There was nothing too surprising in Fitch Ratings’ downgrade of four leading banks in Vietnam.
One month after downgrading Vietnam’s rating from BB-minus to B-plus, on August 31, Fitch Ratings has announced bulletins on ratings for four top Vietnamese banks: the Asia Commercial Bank (ACB), the Bank for Foreign Trade of Vietnam (Vietcombank), the Vietnam Bank for Agriculture and Rural Development (Agribank), and the Bank for Investment and Development of Vietnam (BIDV).
Sad but true
ACB and Vietcombank were downgraded in their Individual Rating to D/E from D and removed from Rating Watch Negative (RWN). Fitch has also affirmed ACB’s support rating at “5” and Vietcombank’s at “4”. The downgrade reflects both ACB’s and Vietcombank’s substantially weakened balance sheet, given excessive strong loan growth. Fitch estimates that, by end-September 2010, ACB’s capital adequacy ratio (CAR) will be lower than the newly regulated minimum of 9 percent in Circular No.13 (effective October 1, 2010). Fitch also believes that the credit profile of Vietcombank is comparable to its D/E-rated Vietnamese state-owned banks, even though the bank’s loan-to-deposit (LTD) ratio is among the lowest. Furthermore, Fitch believes Vietcombank’s Individual Rating remains under pressure, due to increasing risk of high credit costs arising from underlying weak loan quality and already limited capitalization.
At the same time, Agribank and BIDV had Individual Ratings affirmed at E and D/E, respectively, and a support rating of “4” for both. This reflects Fitch’s view that the banks continues to be challenged by limited balance sheet strength arising from excessive strong loan growth, weak asset quality, high loan concentration to the riskier agricultural/rural and construction sectors (60 percent of Agribank’s total loans and around 23 percent of BIDV’s total loans), and low liquidity.
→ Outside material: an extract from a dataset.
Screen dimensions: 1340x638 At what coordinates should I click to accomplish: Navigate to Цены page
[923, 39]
In this regard, Agribank and BIDV remain under considerable pressure due to the increasing risk of higher credit costs arising from very weak underlying loan quality and weakening liquidity.
Time to improve
If we look back on Fitch’s report last year – “Outlook on Vietnamese Banks, Another Year of High Growth Adds to Concerns” – this downgraded result is no surprise. In that report Fitch considered Vietnamese Accounting Standards (VAS) to not be as strict as International Financial Reporting Standards (IFRS), especially in clarifying standby loans. Fitch said that Vietnam’s banks face many difficulties related to asset and capital quality, with high credit growth leading to quality loans going down, and regulation are often looser as banks rapidly expand. Fitch forecasted a credit risk for Vietnamese banks so the downgrade was fairly predictable.
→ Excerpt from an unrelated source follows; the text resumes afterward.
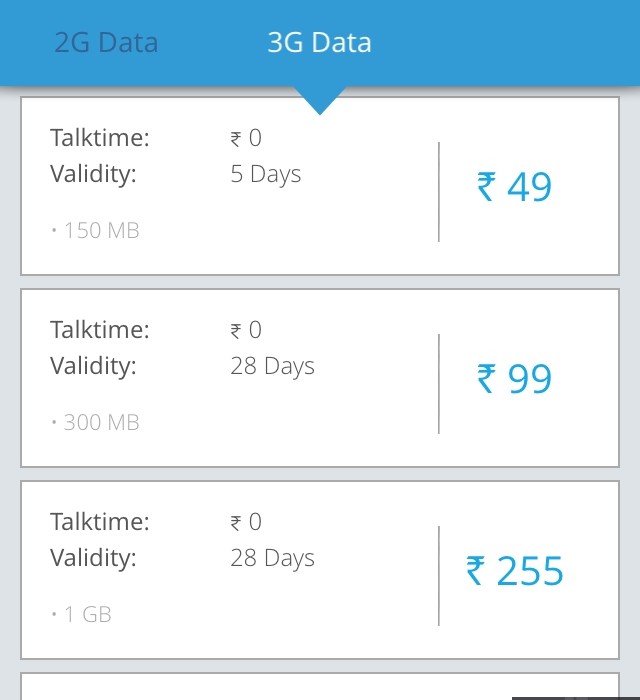Pick the ₹ 255 recharge price
Viewport: 640px width, 700px height.
point(515,572)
Ms. Christine Shields, Head of Country Risk Research at Standard Chartered Bank, said: “Credit risk in the banking system in Vietnam is relatively significant and the outlook will be even more become significant. From 2007 to now we have seen very rapid credit growth, and high credit growth may pressure the banks’ liquidity and credit quality. One of the most important solutions in dealing with this risk is improving transparency in banks.” Fitch also notes that there is a risk of banks’ loan growth accelerating in 2010, given the government’s strong encouragement to expand loans by up to 25 percent in 2010 as a means of supporting economic growth.
Fitch expects the four banks, along with other Vietnamese banks, to continue to face a difficult environment, particularly given the Vietnamese government’s weakening ability to manage and control inherently volatile market conditions when needed.
It will also consider upgrading a bank’s rating in the event of the following: were it to maintain capitalization well above the new regulatory minimum on a sustainable basis; its loan quality under IFRS substantially improves; and its loan-to-deposit (LTD) ratio is managed down through growth in retail deposits.